SELECTION ▸
^^^^^^^^

Climate: Past, Present & Future

Climate of the Future

Of butterflies and climate: how mathematics helps us to better understand the atmosphere

Applied mathematics is often seen as an obscure field, which the general public has no hope of ever understanding. In the context of climate science, this is far from the truth. In fact, many mathematical concepts and ideas applied to the study of the climate system stem from intuitive arguments. While their implementation can be very complex, understanding the basic ideas behind them does not require a PhD in Science.

^^^^^^^^

DATA EXCERPTS ▸
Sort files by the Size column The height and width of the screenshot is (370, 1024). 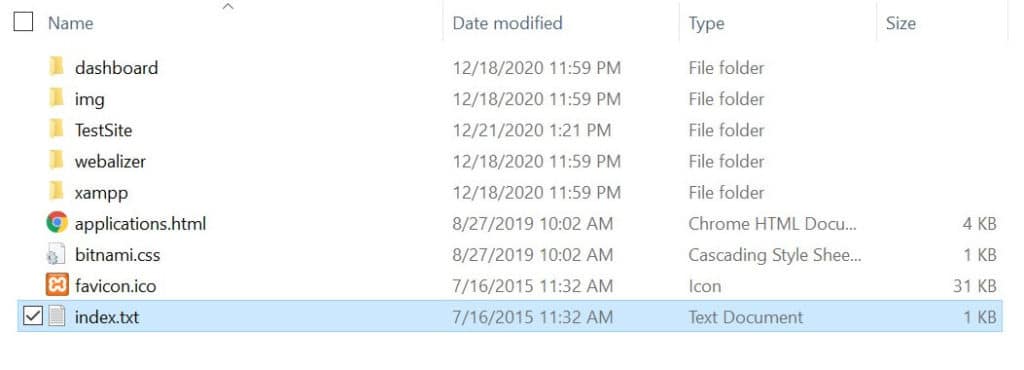click(x=901, y=23)
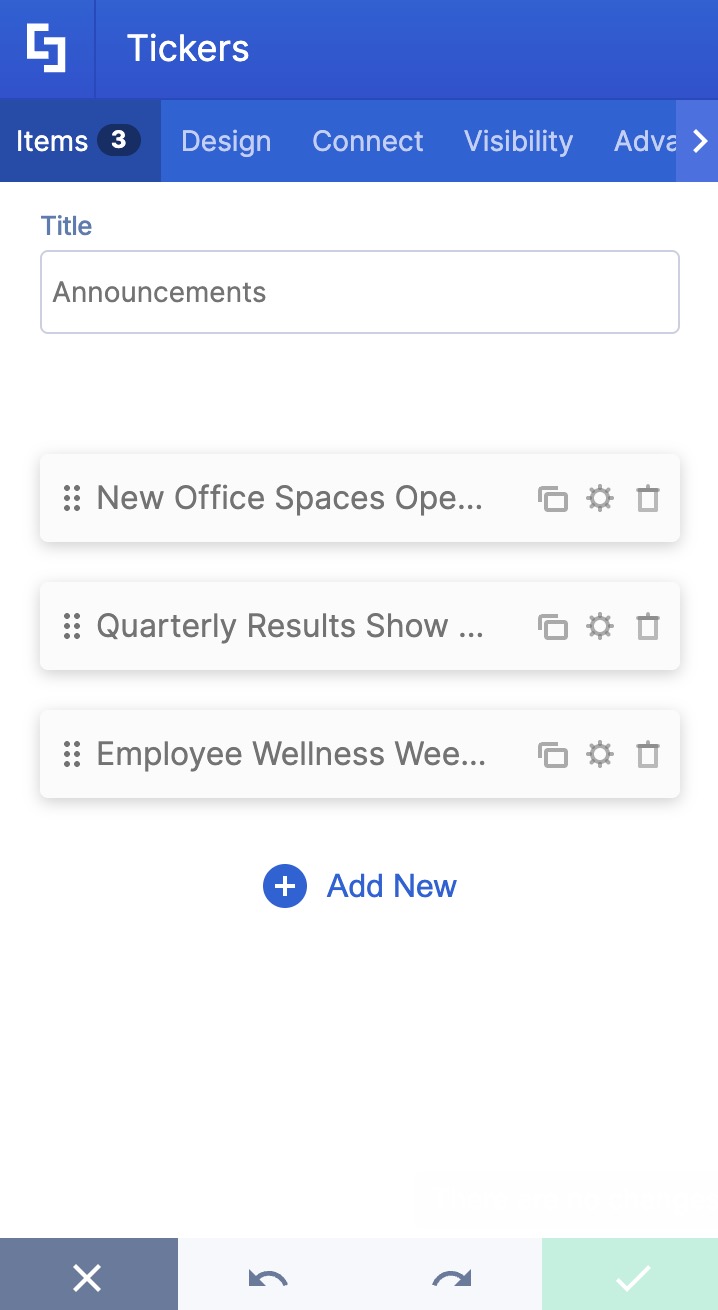This screenshot has width=718, height=1310.
Task: Duplicate the New Office Spaces announcement item
Action: 553,498
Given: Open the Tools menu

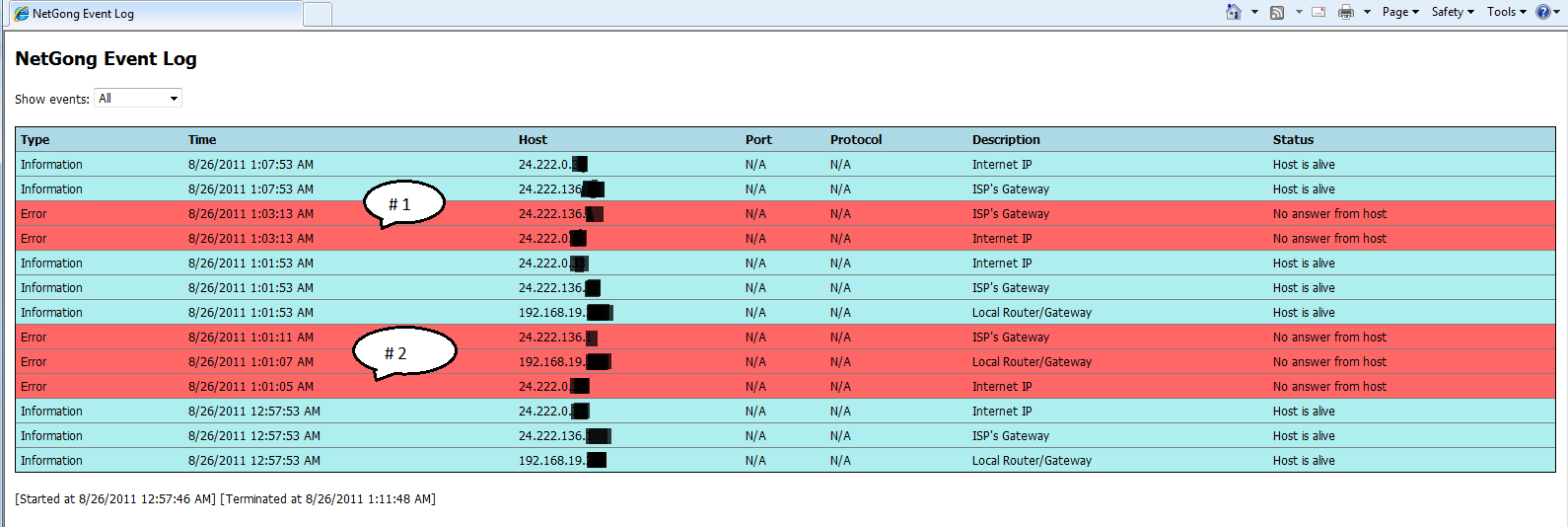Looking at the screenshot, I should tap(1506, 12).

^^^^^^^^

STATED PROBLEM ▸
In the passage on mathematics and the atmosphere, what do many of the mathematical concepts applied to the study of the climate system stem from?

FINISHED EXERCISE ▸
Intuitive arguments.